Designed as a city commuting vehicle, the iQ EV has a lower battery capacity that also translates into a shorter charging time, allowing the car to be fully recharged in approximately three hours, and using fast charging, the battery can be recharged up to 80% capacity in only 15 minutes. The iQ EV has a 150 cell 12 kWh 277.5 V lithium-ion battery pack that delivers a NEDC-certified range of 85 km (53 mi), and rated 80 km (50 mi) in the U.S. Based on further development of Toyota's Hybrid Synergy Drive technology, the iQ EV's fully electric powertrain comprises an air-cooled, 47 kW electric motor/generator, the 12 kWh battery pack, a 3 kW water-cooled battery charger, an inverter, a DC/DC converter and a motor speed reduction mechanism. Maximum torque of 163 Nm is delivered to the front wheels, giving the iQ EV 0–100 km/h acceleration of 14.0 seconds and a maximum speed of 125 km/h (78 mph). As all Toyota's full hybrid vehicles, the iQ EV is equipped with a regenerative braking system.
The iQ EV has a minimum turning radius of just 4.1 m (13 ft) and with a length of 3,120 mm (123 in), making the iQ EV just 135 mm (5.3 in) longer than a standard iQ. The electric car shares the iQ overall width of 1,680 mm (66 in), height of 1,505 mm (59.3 in) and wheelbase of 2,000 mm (79 in). High tensile sheet steel has been extensively used in the body shell construction to minimize the additional weight caused by the lithium-ion battery pack, and as a result, the iQ EV weighs just 125 kg (276 lb) more than a standard 1.3L CVT iQ.
The U. S. Environmental Protection Agency rated the 2013 iQ EV with a combined fuel economy of 121 miles per gallon gasoline equivalent (MPG-e) (1.9 L/100 km) with an energy consumption of 28 kW-hrs/100 miles. The city rating is 138 MPG-e (1.7 L/100 km) with an energy consumption of 24 kW-hrs/100 miles and 105 MPG-e (2.2 L/100 km) with an energy consumption of 32 kW-hrs/100 miles for highway driving. As of December 2014[update], these ratings allow the 2013 iQ EV to be the second most fuel efficient EPA-certified vehicle of all fuel types considered in all years behind the BMW i3. The iQ EV was ranked first in DOE-EPA's 2013 Annual Fuel Economy Guide.
The Aston Martin Cygnet is a rebadged variant of the Toyota/Scion iQ marketed by Aston Martin beginning with model year 2011—enabling Aston Martin to comply with the 2012 European Union-imposed fleet average emissions regulations.

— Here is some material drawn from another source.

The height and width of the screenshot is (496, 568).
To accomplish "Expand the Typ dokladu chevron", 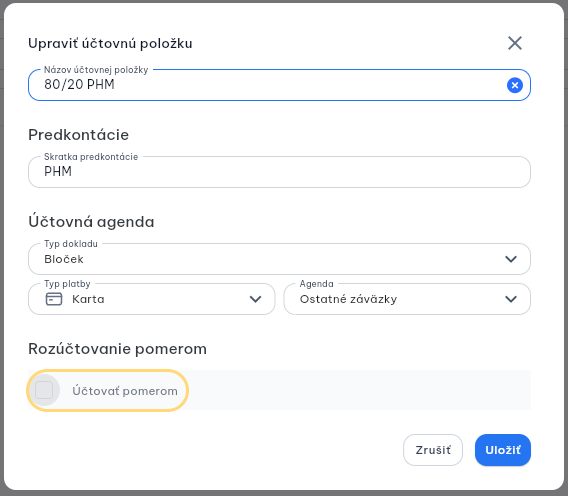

The Cygnet was initially only marketed in the UK. Sales commenced in January 2011 and the market coverage was expanded to cover other European countries the following year. Sales were not restricted, but demand from existing Aston Martin owners for Cygnet was expected to take priority initially. Aston Martin CEO Ulrich Bez announced shipping expectations of about 4000 per year at a price of about £30,000 – about three times as much as the iQ. Bez claimed that the Cygnet demonstrated the company's "commitment to innovation and integrity", whilst respecting the need to "satisfy demands of emissions and space".

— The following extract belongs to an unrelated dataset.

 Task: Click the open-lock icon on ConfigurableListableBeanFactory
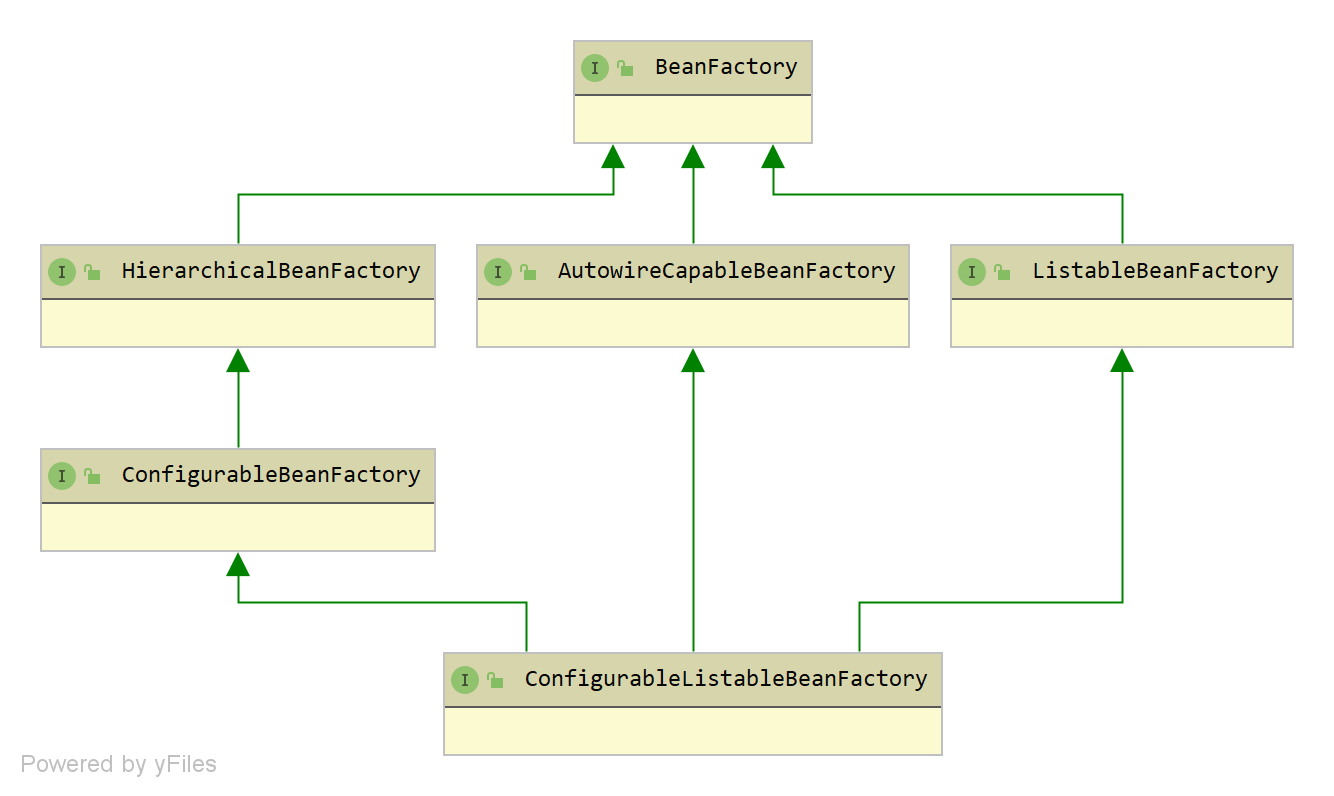coord(495,680)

The Cygnet featured revisions to the exterior and interior but shared other specifications with the iQ, having a 97 bhp (72 kW; 98 PS) 1.3L inline-four engine, it produced 110 g of CO2/km and fuel consumption of 58.9 mpg‑US (3.99 L/100 km; 70.7 mpg‑imp).
In September 2013, after just over two years of production, Aston Martin announced that it would stop production of their Cygnet city car. The Cygnet has been the second shortest running production car in the history of Aston Martin after the 2012 Aston Martin Virage, which was only produced for a year. The Cygnet was cancelled due to disastrously low sales, with the car reaching only 150 units in the UK (approximately 300 in total) rather than its annual target of 4000.